- Exercise details -
Count how many lines in the data below include "computer". Answer with the number only.

- Recorded data -
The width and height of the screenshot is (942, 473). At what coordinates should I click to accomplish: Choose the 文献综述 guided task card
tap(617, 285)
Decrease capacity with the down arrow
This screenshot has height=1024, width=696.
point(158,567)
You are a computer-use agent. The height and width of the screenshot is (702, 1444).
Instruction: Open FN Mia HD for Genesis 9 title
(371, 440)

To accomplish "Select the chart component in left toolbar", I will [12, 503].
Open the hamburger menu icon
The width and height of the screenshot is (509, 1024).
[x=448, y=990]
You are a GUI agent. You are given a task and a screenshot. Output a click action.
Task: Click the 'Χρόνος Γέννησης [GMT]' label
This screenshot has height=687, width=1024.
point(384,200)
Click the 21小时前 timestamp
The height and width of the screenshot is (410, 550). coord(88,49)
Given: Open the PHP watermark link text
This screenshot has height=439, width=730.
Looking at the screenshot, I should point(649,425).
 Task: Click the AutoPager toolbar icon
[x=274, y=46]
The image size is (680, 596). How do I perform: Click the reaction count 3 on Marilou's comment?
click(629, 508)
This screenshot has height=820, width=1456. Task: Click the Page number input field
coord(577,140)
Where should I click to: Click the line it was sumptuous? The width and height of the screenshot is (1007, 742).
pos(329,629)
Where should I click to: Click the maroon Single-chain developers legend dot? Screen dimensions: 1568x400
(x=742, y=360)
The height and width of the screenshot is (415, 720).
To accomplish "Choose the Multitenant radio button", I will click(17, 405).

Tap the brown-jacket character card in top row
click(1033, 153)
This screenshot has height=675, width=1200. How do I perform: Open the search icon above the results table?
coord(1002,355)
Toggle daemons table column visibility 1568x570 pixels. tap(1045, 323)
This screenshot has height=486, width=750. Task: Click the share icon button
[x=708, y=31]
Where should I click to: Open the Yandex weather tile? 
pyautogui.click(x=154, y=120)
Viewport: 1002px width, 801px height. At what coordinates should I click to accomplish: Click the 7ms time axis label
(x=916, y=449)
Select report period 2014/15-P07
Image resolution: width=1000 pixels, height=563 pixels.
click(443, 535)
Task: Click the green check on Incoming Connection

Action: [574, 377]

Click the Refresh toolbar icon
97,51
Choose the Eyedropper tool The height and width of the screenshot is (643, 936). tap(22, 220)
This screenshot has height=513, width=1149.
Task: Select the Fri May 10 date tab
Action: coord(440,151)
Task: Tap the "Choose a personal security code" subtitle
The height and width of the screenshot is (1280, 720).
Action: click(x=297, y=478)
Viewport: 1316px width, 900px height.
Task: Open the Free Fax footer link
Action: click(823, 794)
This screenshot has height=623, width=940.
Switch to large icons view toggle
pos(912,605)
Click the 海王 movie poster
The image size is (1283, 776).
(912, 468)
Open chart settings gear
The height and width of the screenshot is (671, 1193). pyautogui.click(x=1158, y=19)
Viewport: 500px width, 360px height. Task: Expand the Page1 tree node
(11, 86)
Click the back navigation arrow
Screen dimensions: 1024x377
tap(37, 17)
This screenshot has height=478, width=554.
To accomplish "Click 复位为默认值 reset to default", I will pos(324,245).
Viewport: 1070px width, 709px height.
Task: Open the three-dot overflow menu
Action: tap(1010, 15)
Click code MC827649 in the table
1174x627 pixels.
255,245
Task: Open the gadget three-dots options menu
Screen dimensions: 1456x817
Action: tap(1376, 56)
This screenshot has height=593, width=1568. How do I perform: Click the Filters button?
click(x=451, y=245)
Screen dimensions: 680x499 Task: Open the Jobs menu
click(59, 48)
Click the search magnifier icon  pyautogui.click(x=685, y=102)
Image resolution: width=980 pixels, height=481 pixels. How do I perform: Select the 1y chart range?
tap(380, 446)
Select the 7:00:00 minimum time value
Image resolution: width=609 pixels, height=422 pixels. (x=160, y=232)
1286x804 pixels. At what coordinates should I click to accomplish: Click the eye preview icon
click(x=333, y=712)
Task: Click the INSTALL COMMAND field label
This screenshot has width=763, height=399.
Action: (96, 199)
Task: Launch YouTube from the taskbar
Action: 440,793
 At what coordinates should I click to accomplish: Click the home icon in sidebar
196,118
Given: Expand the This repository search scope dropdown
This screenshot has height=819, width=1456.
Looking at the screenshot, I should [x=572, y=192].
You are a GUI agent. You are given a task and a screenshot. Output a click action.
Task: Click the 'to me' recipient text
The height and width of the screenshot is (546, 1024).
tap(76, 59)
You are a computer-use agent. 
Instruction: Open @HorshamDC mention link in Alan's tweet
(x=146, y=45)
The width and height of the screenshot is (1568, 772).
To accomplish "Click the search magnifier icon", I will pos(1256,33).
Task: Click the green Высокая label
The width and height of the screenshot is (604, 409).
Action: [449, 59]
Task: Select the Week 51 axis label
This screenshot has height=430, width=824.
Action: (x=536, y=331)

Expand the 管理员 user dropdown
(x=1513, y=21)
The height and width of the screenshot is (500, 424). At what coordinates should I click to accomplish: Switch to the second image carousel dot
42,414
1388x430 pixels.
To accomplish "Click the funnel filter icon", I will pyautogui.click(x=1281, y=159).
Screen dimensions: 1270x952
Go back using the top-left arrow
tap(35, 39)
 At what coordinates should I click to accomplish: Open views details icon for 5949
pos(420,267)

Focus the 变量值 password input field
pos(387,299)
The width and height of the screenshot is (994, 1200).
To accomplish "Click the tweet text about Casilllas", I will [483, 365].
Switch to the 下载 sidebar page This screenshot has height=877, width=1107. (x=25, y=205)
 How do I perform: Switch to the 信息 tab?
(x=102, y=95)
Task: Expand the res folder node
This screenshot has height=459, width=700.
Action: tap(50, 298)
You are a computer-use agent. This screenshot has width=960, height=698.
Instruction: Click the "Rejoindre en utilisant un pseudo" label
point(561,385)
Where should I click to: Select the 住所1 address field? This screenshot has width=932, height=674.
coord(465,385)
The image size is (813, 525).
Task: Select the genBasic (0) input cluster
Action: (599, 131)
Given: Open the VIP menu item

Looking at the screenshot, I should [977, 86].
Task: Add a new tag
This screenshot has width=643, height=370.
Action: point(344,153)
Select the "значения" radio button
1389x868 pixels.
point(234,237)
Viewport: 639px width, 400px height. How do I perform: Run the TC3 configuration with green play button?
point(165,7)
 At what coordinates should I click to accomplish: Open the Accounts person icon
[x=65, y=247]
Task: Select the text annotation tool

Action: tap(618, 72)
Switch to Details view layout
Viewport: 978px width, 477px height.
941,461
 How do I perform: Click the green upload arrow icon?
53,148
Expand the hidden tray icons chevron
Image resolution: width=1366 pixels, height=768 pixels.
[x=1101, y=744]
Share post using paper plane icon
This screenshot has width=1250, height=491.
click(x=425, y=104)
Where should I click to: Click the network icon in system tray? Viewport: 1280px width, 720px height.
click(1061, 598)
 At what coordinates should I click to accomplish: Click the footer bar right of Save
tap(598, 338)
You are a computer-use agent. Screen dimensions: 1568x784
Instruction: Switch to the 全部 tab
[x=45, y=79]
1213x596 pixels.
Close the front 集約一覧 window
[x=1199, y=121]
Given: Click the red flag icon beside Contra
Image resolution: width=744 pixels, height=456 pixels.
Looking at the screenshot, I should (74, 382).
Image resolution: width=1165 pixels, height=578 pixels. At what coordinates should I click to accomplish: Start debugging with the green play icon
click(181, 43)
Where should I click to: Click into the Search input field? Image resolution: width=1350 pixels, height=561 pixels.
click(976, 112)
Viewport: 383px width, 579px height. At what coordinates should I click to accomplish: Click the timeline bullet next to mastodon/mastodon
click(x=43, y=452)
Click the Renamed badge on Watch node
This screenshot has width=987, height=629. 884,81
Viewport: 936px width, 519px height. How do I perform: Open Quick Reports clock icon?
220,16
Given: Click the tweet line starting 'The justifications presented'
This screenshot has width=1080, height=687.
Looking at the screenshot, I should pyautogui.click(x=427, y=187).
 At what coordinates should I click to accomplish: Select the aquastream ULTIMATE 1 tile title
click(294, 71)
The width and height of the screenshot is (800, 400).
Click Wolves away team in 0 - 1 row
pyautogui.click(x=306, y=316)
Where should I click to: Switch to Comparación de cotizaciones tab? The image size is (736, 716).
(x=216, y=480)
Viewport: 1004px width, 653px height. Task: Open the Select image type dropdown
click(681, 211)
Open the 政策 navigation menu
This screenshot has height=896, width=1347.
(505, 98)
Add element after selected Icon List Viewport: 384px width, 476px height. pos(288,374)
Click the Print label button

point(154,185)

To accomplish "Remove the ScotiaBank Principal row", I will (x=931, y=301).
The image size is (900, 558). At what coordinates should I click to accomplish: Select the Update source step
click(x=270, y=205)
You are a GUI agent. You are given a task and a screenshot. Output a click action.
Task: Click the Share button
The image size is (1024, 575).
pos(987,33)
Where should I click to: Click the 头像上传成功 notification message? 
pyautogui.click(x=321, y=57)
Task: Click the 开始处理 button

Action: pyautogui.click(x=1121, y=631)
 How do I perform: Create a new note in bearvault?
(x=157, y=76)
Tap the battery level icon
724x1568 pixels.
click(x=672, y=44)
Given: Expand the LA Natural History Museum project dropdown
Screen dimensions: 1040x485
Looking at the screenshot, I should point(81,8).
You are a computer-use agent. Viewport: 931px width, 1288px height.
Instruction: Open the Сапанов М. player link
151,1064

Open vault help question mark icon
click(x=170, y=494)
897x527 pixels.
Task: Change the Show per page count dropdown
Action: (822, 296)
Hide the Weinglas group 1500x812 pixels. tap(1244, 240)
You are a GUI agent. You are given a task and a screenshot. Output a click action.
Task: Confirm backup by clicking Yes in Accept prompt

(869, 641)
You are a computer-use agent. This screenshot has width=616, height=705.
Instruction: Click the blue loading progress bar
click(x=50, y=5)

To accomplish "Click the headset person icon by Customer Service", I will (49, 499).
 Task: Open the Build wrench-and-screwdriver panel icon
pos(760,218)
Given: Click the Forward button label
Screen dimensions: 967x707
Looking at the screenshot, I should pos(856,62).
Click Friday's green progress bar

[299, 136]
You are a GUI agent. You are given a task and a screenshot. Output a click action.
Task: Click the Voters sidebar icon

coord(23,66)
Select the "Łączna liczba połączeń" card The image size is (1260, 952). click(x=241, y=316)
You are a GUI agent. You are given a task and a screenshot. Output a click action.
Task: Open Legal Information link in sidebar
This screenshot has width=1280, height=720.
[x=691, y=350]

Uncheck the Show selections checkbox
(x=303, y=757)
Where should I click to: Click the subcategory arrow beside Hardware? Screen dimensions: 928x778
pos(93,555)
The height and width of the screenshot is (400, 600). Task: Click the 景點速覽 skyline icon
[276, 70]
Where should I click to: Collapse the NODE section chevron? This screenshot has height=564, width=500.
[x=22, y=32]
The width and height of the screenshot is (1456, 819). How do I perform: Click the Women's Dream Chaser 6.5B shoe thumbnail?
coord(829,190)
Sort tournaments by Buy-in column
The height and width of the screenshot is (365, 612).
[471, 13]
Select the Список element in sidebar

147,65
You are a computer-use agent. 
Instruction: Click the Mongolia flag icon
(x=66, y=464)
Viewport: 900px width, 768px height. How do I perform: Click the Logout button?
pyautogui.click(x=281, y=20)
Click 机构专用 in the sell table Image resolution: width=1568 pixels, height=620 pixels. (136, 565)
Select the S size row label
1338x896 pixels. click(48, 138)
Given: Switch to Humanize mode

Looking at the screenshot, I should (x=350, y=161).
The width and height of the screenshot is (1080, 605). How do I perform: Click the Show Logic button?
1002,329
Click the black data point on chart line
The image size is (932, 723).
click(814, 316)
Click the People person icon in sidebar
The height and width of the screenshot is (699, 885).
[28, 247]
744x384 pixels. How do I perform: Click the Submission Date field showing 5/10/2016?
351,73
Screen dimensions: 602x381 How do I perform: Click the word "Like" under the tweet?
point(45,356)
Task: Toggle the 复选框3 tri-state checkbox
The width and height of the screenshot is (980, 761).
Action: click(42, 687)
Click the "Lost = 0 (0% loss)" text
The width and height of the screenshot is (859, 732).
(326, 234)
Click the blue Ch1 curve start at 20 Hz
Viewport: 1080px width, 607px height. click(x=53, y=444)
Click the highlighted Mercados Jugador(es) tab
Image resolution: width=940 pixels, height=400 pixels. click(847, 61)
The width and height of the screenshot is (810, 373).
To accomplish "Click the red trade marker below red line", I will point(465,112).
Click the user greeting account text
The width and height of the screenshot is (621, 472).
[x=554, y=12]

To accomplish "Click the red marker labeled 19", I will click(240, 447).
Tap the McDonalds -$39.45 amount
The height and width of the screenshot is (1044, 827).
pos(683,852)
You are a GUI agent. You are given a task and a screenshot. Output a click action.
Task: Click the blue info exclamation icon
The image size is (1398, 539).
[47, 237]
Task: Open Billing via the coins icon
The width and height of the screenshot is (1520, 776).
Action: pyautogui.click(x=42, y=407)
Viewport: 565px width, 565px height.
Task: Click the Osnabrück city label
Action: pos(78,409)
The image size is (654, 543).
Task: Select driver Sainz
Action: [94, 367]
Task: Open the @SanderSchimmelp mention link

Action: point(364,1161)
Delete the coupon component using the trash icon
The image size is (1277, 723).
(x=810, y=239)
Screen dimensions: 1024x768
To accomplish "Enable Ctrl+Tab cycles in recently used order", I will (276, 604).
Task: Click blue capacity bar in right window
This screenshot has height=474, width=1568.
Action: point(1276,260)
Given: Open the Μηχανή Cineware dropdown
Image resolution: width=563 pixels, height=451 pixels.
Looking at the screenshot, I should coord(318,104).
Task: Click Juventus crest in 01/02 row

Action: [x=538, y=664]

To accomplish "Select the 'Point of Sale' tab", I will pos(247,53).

- Result -
7